Monday, July 22, 2002
A. B. Yehoshua has a well-argued piece in the Jerusalem Post: For a Jewish border. Yehoshua is one of the smartest Israeli lefties on the scene, and very worth engaging. A synopsis of his argument: Zionism sought to end anti-Semitism by changing Judaism and Jews, from a people without a country to one sovereign in its own land. The acquisition of the territories in 1967 corrupted this change because it put Israel in the position of ruling another people, of asserting a demi-sovereignty that could never be realized. His cure for this new malady: unilateral separation, the creation of a border that can be defended and that does not include the vast bulk, if not all of Judea, Samaria and Gaza.
Yehoshua doesn't say whether he favors a unilateral withdrawal from the Old City of Jerusalem. I think I can confidently predict that he does not. He is not so foolish as to suggest that a unilateral withdrawal will usher in an immediate era of peace and good feeling between Israel and the Palestinians, nor that security measures will be unnecessary post-withdrawal.
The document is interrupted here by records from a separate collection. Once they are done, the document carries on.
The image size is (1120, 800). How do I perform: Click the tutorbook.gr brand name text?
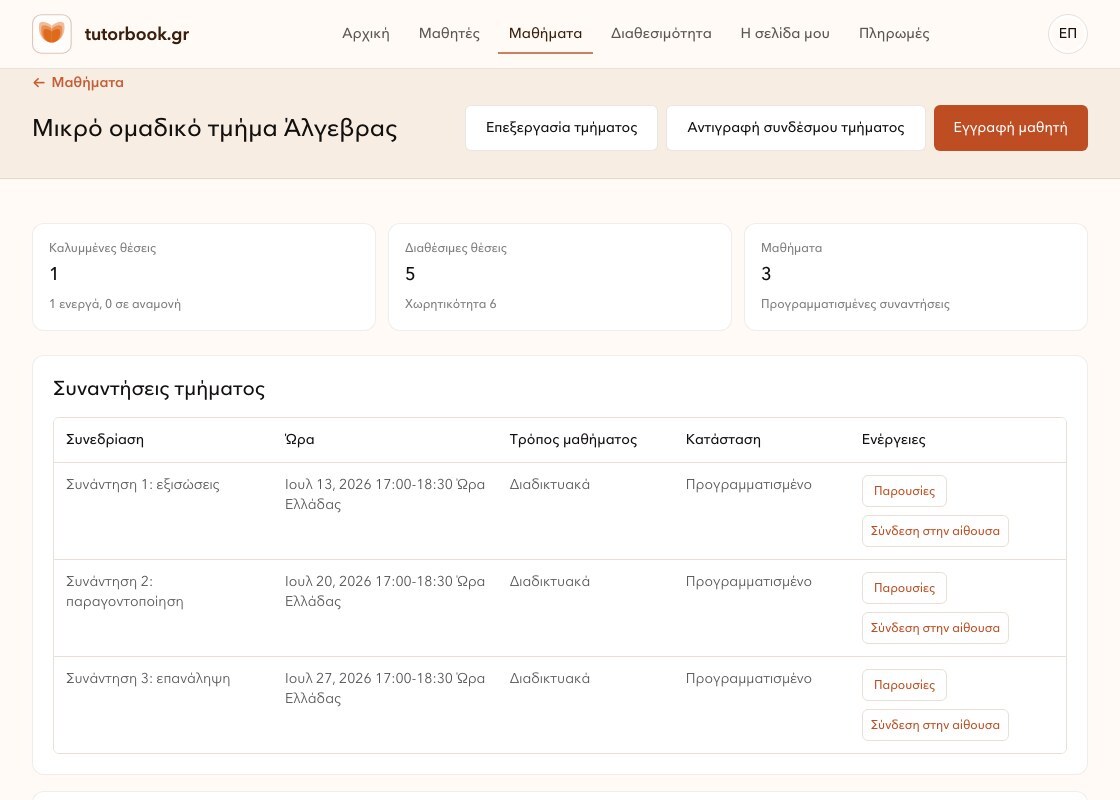[x=136, y=34]
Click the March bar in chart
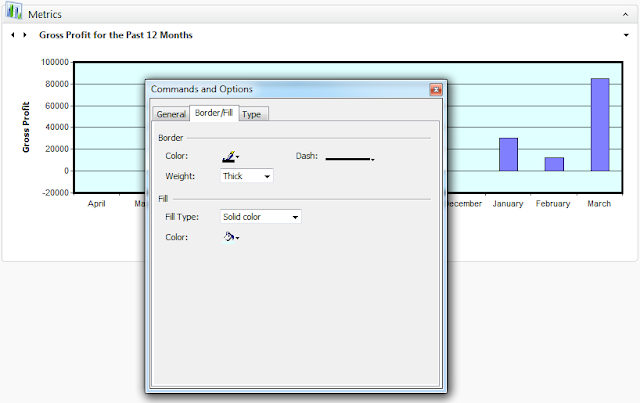 point(600,125)
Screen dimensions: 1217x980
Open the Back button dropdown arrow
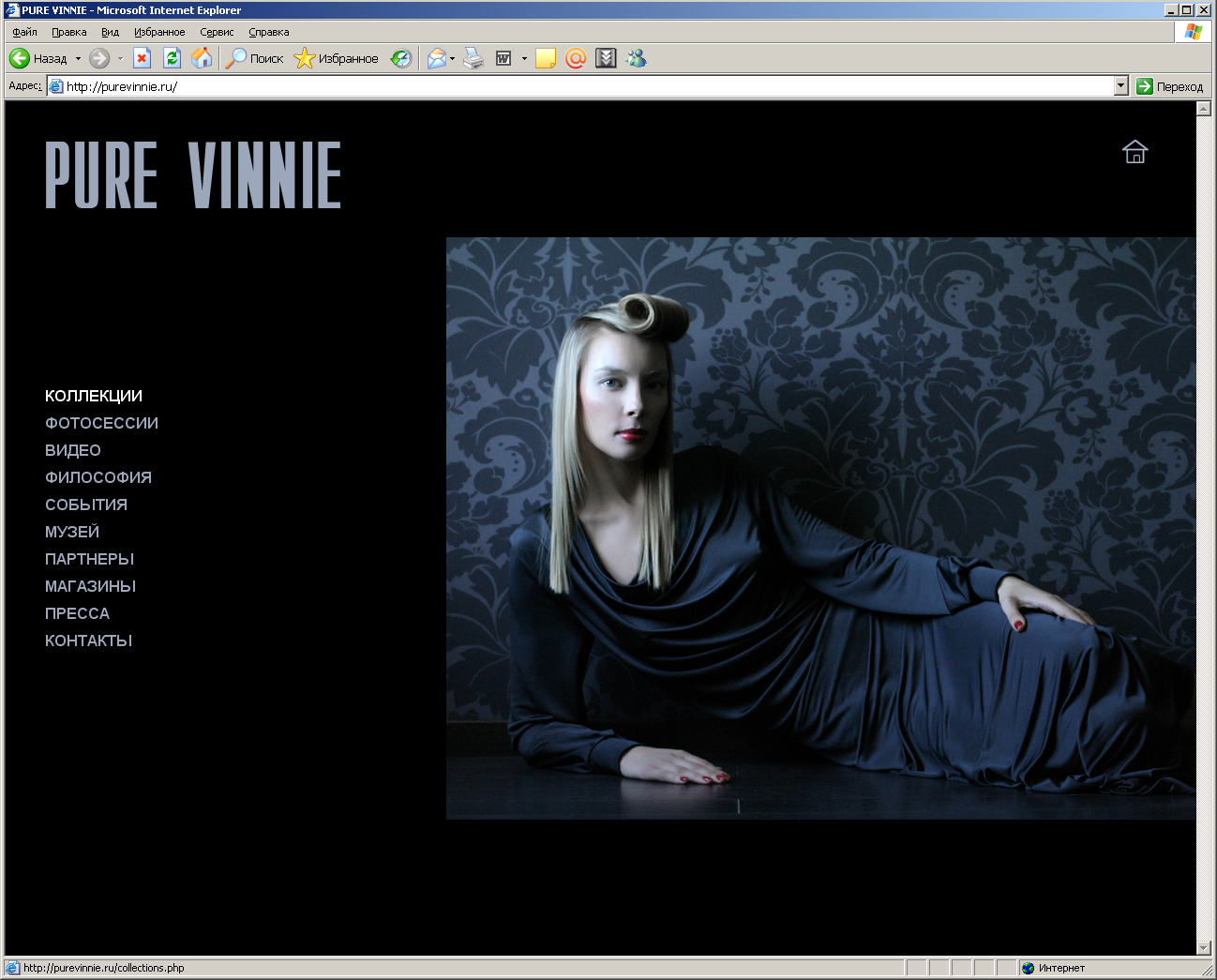click(x=80, y=58)
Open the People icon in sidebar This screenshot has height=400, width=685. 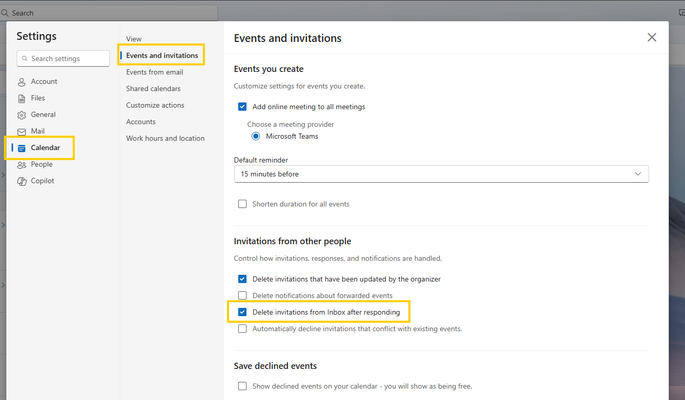(21, 165)
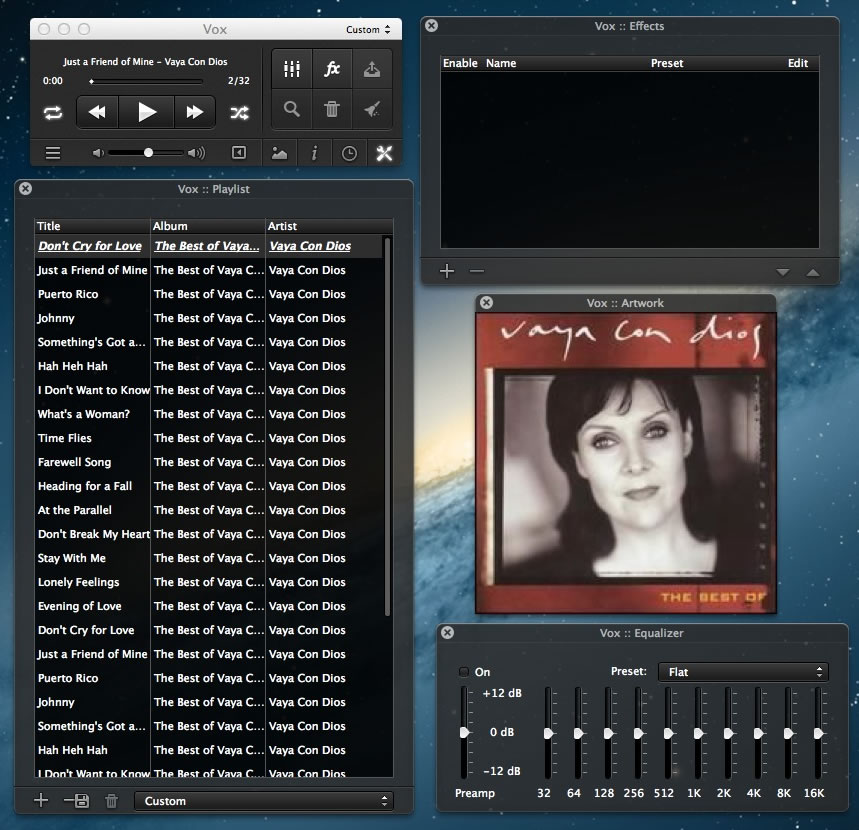This screenshot has width=859, height=830.
Task: Skip to the next track
Action: (194, 112)
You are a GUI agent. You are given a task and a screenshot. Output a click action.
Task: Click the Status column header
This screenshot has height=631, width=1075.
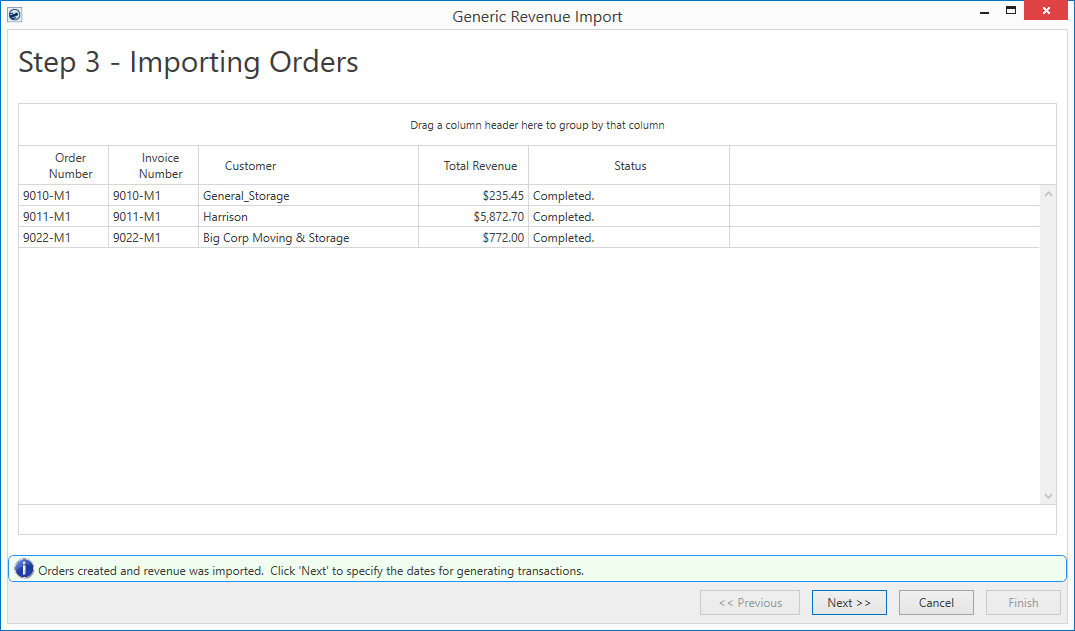(630, 166)
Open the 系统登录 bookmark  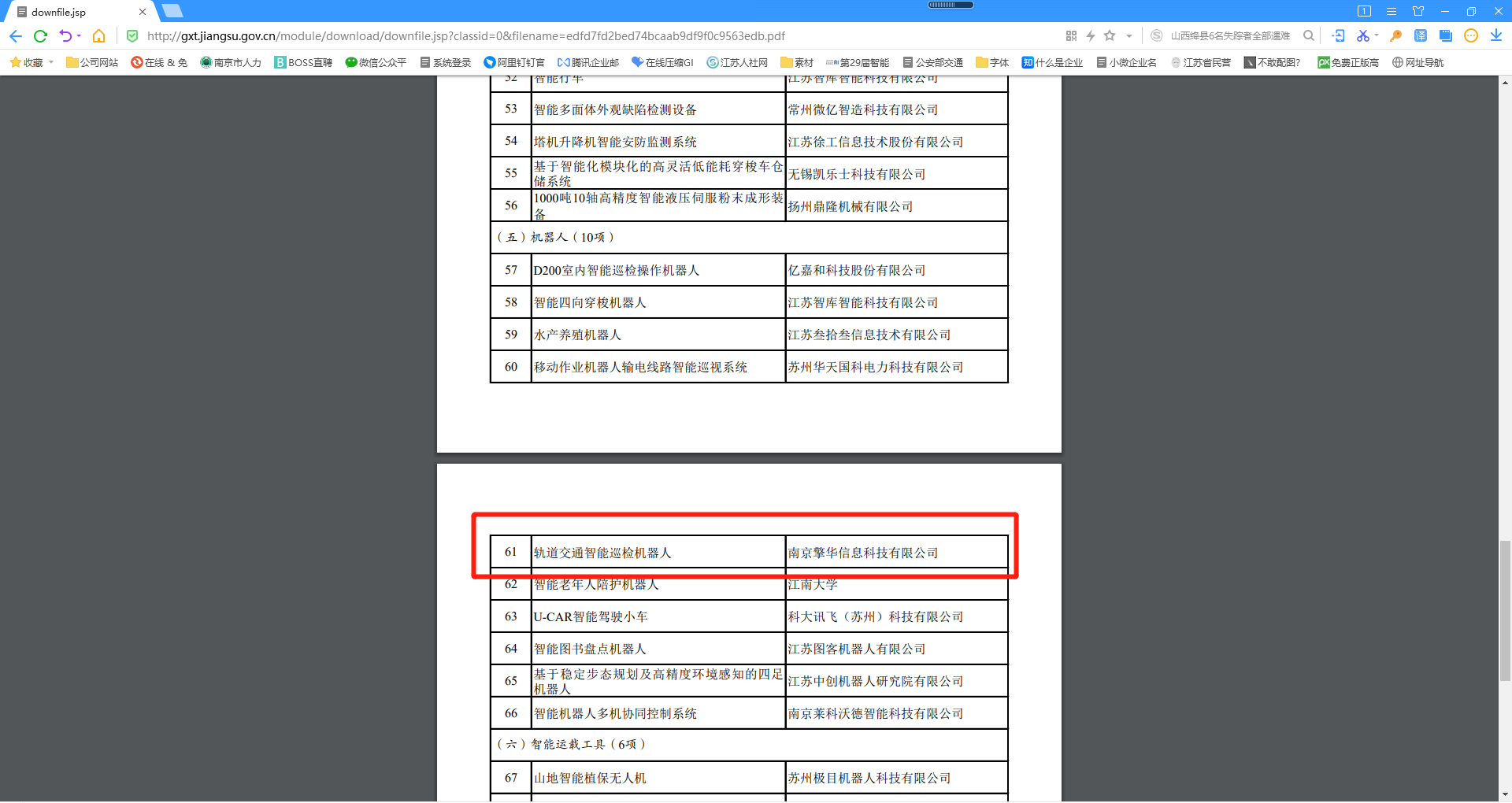coord(444,62)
In practice, then, his withdrawal is a continuation of the Oslo process, in that Israel withdraws to new boundaries and the Palestinians attack across those boundaries. Rather than impose closure on the Palestinian population centers, closure would be imposed on most or all of the territories as a single unit. Rather than fighting to liberate all of the territories, the Palestinians will be fighting particularly for Jerusalem. It is manifestly unclear how his proposal will change anything. And I don't think I need to detail all of the dangers it poses, which should be obvious.
And Yehoshua himself knows why a withdrawal will solve nothing, as is clear from this key section from his piece:
In trying to understand the sudden collapse of Palestinian inclinations towards rapprochement and peace, which took more than a few Arab-world experts and scholars by surprise, we must study Palestinian historical and cultural codes, addressing the "problematicness" of a national identity swinging between affiliation with a big rich Arab family, on the one hand, and the existence of a small people that never experienced a single moment's independence in its land, on the other.
Palestinian identity was forged by struggle and conflict with the Jews; prolonging the conflict may possibly be a sine qua non for the continued emergence of that identity.
That is the key to understanding the conflict, and to understanding why Arafat could walk away from the only deal that would give his people a state, and be supported wholeheartedly by his people for his intransigence. Palestinian identity is the negation of Jewish claims to the Land of Israel, and the affirmation of the suffering of the Palestinian people on account of those claims. That is the entire substance of that identity. Palestinian nationalism, therefore, can never be satisfied until the Jewish state is destroyed, whether violently or peaceably.
I don't say that Palestinians will never be satisfied; Palestinians come in all sizes, shapes, colors, etc. But Palestinian nationalism cannot be satisfied. Oslo was premised on the notion that this nationalism had changed its character, that the Palestinians accepted Jewish sovereignty in Israel, and demanded only their own self-determination alongside, ultimately in the form of an independent state, however small and defenseless. It is simply very difficult to maintain that that is the case, after all that has happened. If Yehoshua agrees that the PLO is the embodiment of a Palestinian nationalism that can only be satisfied with Israel's destruction, then Israel can only survive not by fleeing from a new PLO state but by destroying it.
Of course, the Palestinians will still be there. And Israel's options for dealing with them will be the same as they always have been. Either they must join Israel as equal citizens, which would turn Israel into a bi-national state. Or they and their lands must be traded away to Jordan, the only state in the region to have accepted the Palestinian people and the only logical locus for their national aspirations. Or some kind of autonomy arrangement must be worked out for Palestinian self-government. Whether this last involves formal Palestinian statehood is somewhat secondary; the state cannot possibly be viable, and so will be a practical dependency of its neighbors - and, to the extent that Israel wants to have access to the Palestinian areas for its military for security reasons, this probably would mean accepting a similar role for the Jordanians.
So I agree with Yehoshua. The choices are what they always were: share the state or share the land. I simply disagree with him that running away from an enemy ideologically committed to your demise is in any way constructive. And I think his own arguments support my position more than they do his.